DB - Wait for concurrent threads

DB queries may take some time to execute, thus asynchronous interface is mostly used. DB wraps them into Promises, which allows concurrent multithread execution. Here we create two parallel threads, wait for both of them to finish by Promise.all and then produce the output. To use await, the function needs to be declared async, so it is run in thread separate from the main process: test is written in the console first, when the tables are not created yet! Make sure all the threads are finished before the user leaves the page (i.e. by clicking a link), otherwise the DB may be left in corrupted state.
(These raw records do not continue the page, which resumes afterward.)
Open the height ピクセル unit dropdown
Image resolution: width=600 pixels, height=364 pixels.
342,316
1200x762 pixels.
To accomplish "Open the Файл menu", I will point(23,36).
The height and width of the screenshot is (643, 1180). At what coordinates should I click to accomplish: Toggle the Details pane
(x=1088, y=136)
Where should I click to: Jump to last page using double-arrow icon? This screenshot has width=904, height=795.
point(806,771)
<button id="btn" onclick="createDB();console.log('test')">Create tables</button> <output id="out"></output> <script src="src/db.js"></script> <script> async function createDB() { try { var stack = []; stack.push(DB.query("CREATE TABLE IF NOT EXISTS users (name TEXT COLLATE NOCASE, age INT)")); stack.push(DB.query("CREATE TABLE IF NOT EXISTS accounts (user INT, credit INT)")); await Promise.all(stack); out.innerHTML = "Tables users and accounts have been created"; console.log("all OK"); } catch(e) { out.innerHTML = "Tables were not created, see console for more info"; console.error(e); } } </script>

To inspect the tables, check the Application tab in the browser.
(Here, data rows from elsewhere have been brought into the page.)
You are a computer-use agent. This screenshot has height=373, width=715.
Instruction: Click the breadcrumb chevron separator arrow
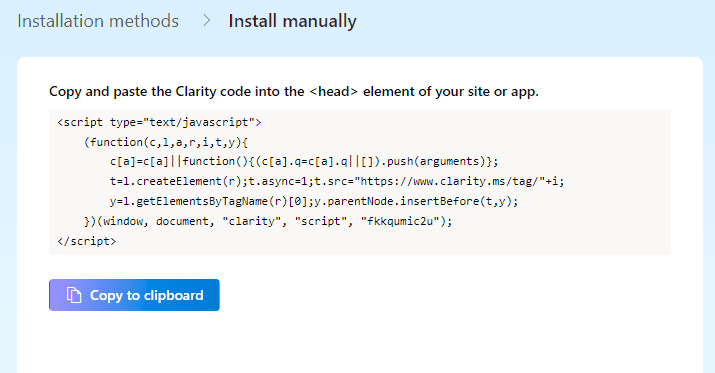coord(207,20)
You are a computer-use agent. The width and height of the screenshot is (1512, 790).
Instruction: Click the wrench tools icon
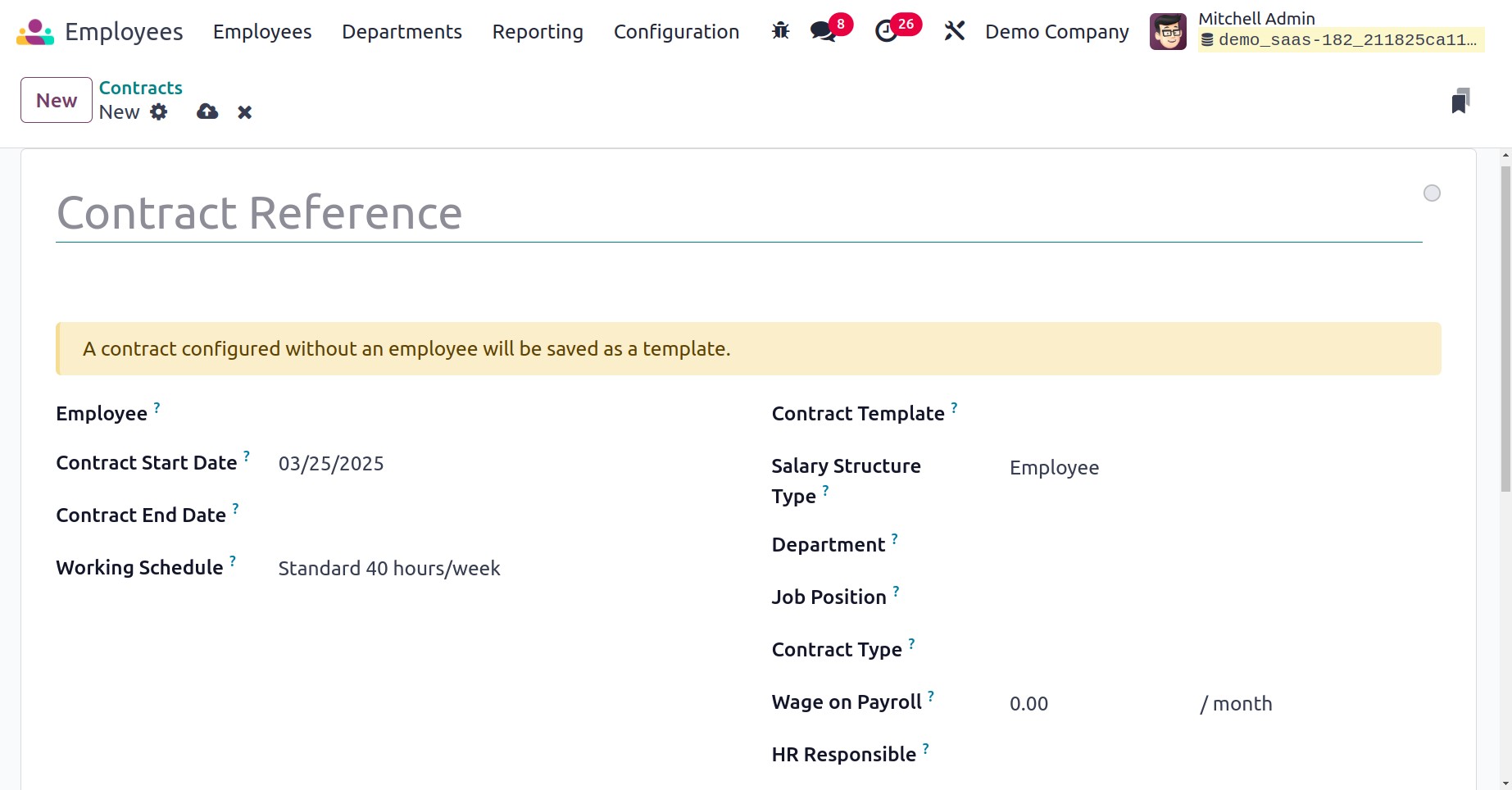tap(954, 31)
SQLite types in Javascript

Scripting languages do not enforce strict memory types and switch among them automatically, but it can not be automated allways. SQLite is written in C and the comparison is made on C level, strictly typed. When you don't declare column type (like CREATE TABLE users (name, age), it is used as BLOB type, data are stored in binary form. So when you call i.e. INSERT INTO users (name, age) VALUES ('John', 27), the 27 is stored as 00 00 00 1B (on 32bit MSB systems) and then call SELECT * FROM users WHERE age=? and replace the token with input field value, it is a string "27" stored as 20 25 00, so nothing is found on the request. But if you declared age as TEXT or INT type, you would find John.

TEXT types can use COLLATES (default is BINARY), which is a function used in comparison. On C level you can create your own, in Javascript you can use only the predefined, which is NOCASE (case insensitive comparison) and RTRIM (to strip spaces when loading various length strings from inapproprietely used CHAR type in other databases). Luckily, SQLite does not have CHAR type and the text is stored in UTF-8 (you can use CHAR, VARCHAR, MEDIUMTEXT etc. in column declaration, but it is always TEXT type in SQLite)

Similar problem exists in numeric realm: floats and integers have different representation in memory. But if you declared age as REAL and tried to select the row by using 27 integer literal, you would still find John, because the integer would be converted to REAL data type. This is called type affinity, no such type conversion happens in BLOB type. For compatibility reasons, you can also declare FLOAT or DOUBLE type, which is in SQLite just alias for REAL. On the other hand, you can declare NUMERIC type which prefers INT, but can store also REAL (useful when you don't use comparison on this column, just mathematical operations and you want to allow decimal numbers occasionally).

DATE type is a bit confusing, as it uses NUMERIC type, which can store INT (number of seconds since 1.1.1970) or REAL (number of days since 24.11.4714 B.C.). SQLite date and time functions can handle both and TEXT type, which stores the date in ISO8601 format. To clearly convert dates and times from other DB engines, it is less confusing to use INT for Unix timestams and TEXT for ISO8601 strings.